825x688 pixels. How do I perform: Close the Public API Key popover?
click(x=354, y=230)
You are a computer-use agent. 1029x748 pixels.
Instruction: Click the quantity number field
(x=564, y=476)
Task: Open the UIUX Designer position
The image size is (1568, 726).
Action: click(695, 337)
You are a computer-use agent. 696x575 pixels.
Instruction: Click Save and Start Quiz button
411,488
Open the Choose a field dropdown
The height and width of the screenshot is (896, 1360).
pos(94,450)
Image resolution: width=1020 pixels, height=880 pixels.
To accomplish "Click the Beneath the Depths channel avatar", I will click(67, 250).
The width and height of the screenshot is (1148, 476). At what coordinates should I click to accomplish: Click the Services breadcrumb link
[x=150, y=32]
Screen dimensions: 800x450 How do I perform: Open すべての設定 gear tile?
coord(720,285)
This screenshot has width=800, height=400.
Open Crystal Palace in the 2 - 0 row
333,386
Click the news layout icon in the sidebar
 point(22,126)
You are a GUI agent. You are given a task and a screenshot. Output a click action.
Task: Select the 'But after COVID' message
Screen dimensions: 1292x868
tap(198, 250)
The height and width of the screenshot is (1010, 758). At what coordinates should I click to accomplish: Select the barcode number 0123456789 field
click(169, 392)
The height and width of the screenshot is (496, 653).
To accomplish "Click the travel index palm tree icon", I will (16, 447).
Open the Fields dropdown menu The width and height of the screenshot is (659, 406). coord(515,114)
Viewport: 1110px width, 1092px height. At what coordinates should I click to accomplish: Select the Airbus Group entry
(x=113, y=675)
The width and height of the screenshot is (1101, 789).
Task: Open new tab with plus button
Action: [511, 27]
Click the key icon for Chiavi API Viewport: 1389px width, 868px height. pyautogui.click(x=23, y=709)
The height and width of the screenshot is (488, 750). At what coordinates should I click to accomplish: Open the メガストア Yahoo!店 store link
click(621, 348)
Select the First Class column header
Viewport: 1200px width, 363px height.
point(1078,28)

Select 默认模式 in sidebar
#####
▶ **What to do**
An exact copy of every record above is what's needed here.

▶ **Task answer**
825x688 pixels. How do I perform: Close the Public API Key popover?
click(x=354, y=230)
You are a computer-use agent. 1029x748 pixels.
Instruction: Click the quantity number field
(x=564, y=476)
Task: Open the UIUX Designer position
The image size is (1568, 726).
Action: click(695, 337)
You are a computer-use agent. 696x575 pixels.
Instruction: Click Save and Start Quiz button
411,488
Open the Choose a field dropdown
The height and width of the screenshot is (896, 1360).
pos(94,450)
Image resolution: width=1020 pixels, height=880 pixels.
To accomplish "Click the Beneath the Depths channel avatar", I will click(67, 250).
The width and height of the screenshot is (1148, 476). At what coordinates should I click to accomplish: Click the Services breadcrumb link
[x=150, y=32]
Screen dimensions: 800x450 How do I perform: Open すべての設定 gear tile?
coord(720,285)
This screenshot has width=800, height=400.
Open Crystal Palace in the 2 - 0 row
333,386
Click the news layout icon in the sidebar
 point(22,126)
You are a GUI agent. You are given a task and a screenshot. Output a click action.
Task: Select the 'But after COVID' message
Screen dimensions: 1292x868
tap(198, 250)
The height and width of the screenshot is (1010, 758). At what coordinates should I click to accomplish: Select the barcode number 0123456789 field
click(169, 392)
The height and width of the screenshot is (496, 653).
To accomplish "Click the travel index palm tree icon", I will (16, 447).
Open the Fields dropdown menu The width and height of the screenshot is (659, 406). coord(515,114)
Viewport: 1110px width, 1092px height. At what coordinates should I click to accomplish: Select the Airbus Group entry
(x=113, y=675)
The width and height of the screenshot is (1101, 789).
Task: Open new tab with plus button
Action: [511, 27]
Click the key icon for Chiavi API Viewport: 1389px width, 868px height. pyautogui.click(x=23, y=709)
The height and width of the screenshot is (488, 750). At what coordinates should I click to accomplish: Open the メガストア Yahoo!店 store link
click(621, 348)
Select the First Class column header
Viewport: 1200px width, 363px height.
point(1078,28)

Select 默认模式 in sidebar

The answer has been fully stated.